# Century Ride Recognition for Newbies



## ColoradoVeloDude (Oct 7, 2005)

All:

In a few months, I'll be participating in a Century ride with a couple of people that have not done 100 miles in a sitting yet.

My question to all of you out there in RBR-land is what do you think would be a nice, simple, recognition of these guys completing their first Century ride? The age group these guys are in is in the 55-60 year old range. While Metamucil and Preparation-H have timeless value from a comical aspect for this age group, whatever suggestions of a more serous manner are welcome. 

The Century ride is the Buena Vista Bike Fest (www.bvbf.org). 100 miles of distance with about 5,600 feet of climb over the entire ride. The route is around the rooftop of Colorado -- not exactly the easiest place to complete a first century ride (although I am sure they'll finish this just fine).

Thanks!


----------



## uzziefly (Jul 15, 2006)

A nice shield or something like that with the simple details engraved? And some nice pictures (memorable and eventful on the ride) to go along too?

Bike stuff works too. But I can't think of any right now.


----------



## hclignett (Dec 18, 2006)

I treasure my certificate from my first century, I got a nice map of the route to go along with it.


----------



## JCavilia (Sep 12, 2005)

*One hundred bottles of beer on the wall,*

one hundred bottles of beer;
You take one down, you pass it around,
Ninety-nine bottles of beer on the wall.
(repeat . . . )

But beyond the obvious, the website shows a rather nice commemorative jersey, limited edition. If they're not ordering one, order it secretly, surprise them with the jersey at the finish, and have all their buddies autograph it.

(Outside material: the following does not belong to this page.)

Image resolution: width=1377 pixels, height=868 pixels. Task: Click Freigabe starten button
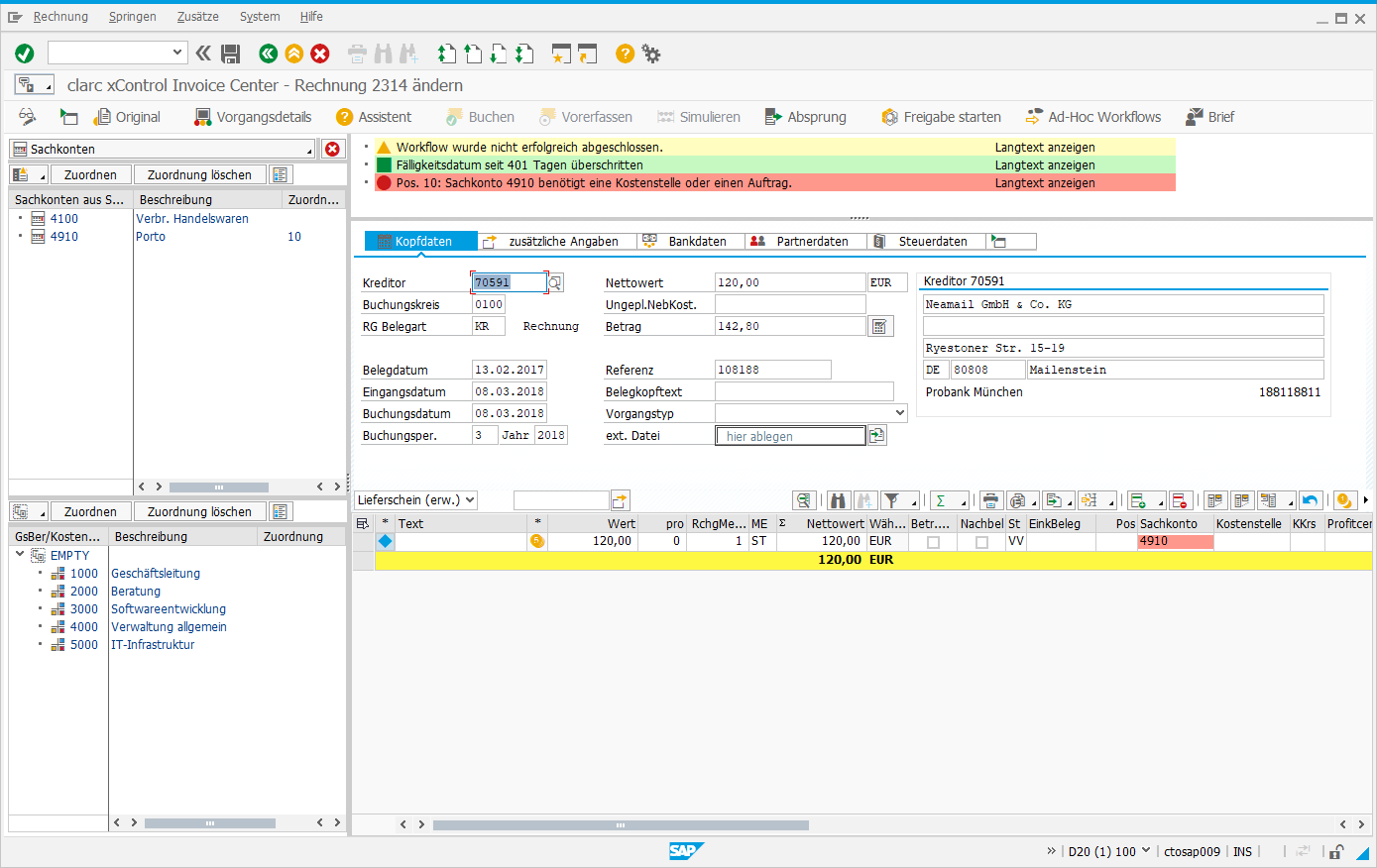[x=941, y=117]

That looks like a great ride, as long as they're all high-altitude acclimated and can handle those 10,000-foot passes. I like the 30 miles of descending to the finish.


----------



## Pablo (Jul 7, 2004)

A group photo, before and after, in a frame. 

That's not mcuh climbing over 100 miles, especially near "Boona Vista."


----------



## Chain (Dec 28, 2006)

From the Lounge, the response would be Hookers and Blow...but
someone around here does custom headbadges. Maybe a smaller version and a graphic that's appropriate. 
Maybe a sticker for their bike.
After my first century a massage at the massage tent would have been a wonderful reward.


----------



## MerlinAma (Oct 11, 2005)

ColoradoVeloDude said:


> ..........
> 
> The Century ride is the Buena Vista Bike Fest (www.bvbf.org). 100 miles of distance with about 5,600 feet of climb over the entire ride. The route is around the rooftop of Colorado ......


I am so disappointed that this ride has been scheduled to conflict with the Santa Fe Century which is a much older event. 

The good news is that these roads are included to some extent in the Colorado Rocky Mountain Bicycle Tour this summer. 

Calendar issues are a problem on a local level and a regional level too. Dang it! :mad2:


----------



## Ridgetop (Mar 1, 2005)

I like the Jersey idea if they aren't already buying one. Hand them out before the ride.


----------



## uzziefly (Jul 15, 2006)

Massage and hookers and blow!  (You started it Chain!)


----------



## Chain (Dec 28, 2006)

uzziefly said:


> Massage and hookers and blow!  (You started it Chain!)


Hey now your not in the lounge. Yer out in public... behave!


----------



## Dave Hickey (Jan 27, 2002)

Pablo said:


> A group photo, before and after, in a frame.
> 
> That's not mcuh climbing over 100 miles, especially near "Boona Vista."



What he said...A framed group photo would be a great idea...Something to hang in the office where all the other guys have the golf outing pics...


----------



## wasserbox (Mar 17, 2002)

Pablo said:


> That's not mcuh climbing over 100 miles, especially near "Boona Vista."


I don't know.... The stretch from the turnoff to Twin Lakes to Leadville is a pretty obnoxious false flat, and Turquoise Lake can be pretty tough. 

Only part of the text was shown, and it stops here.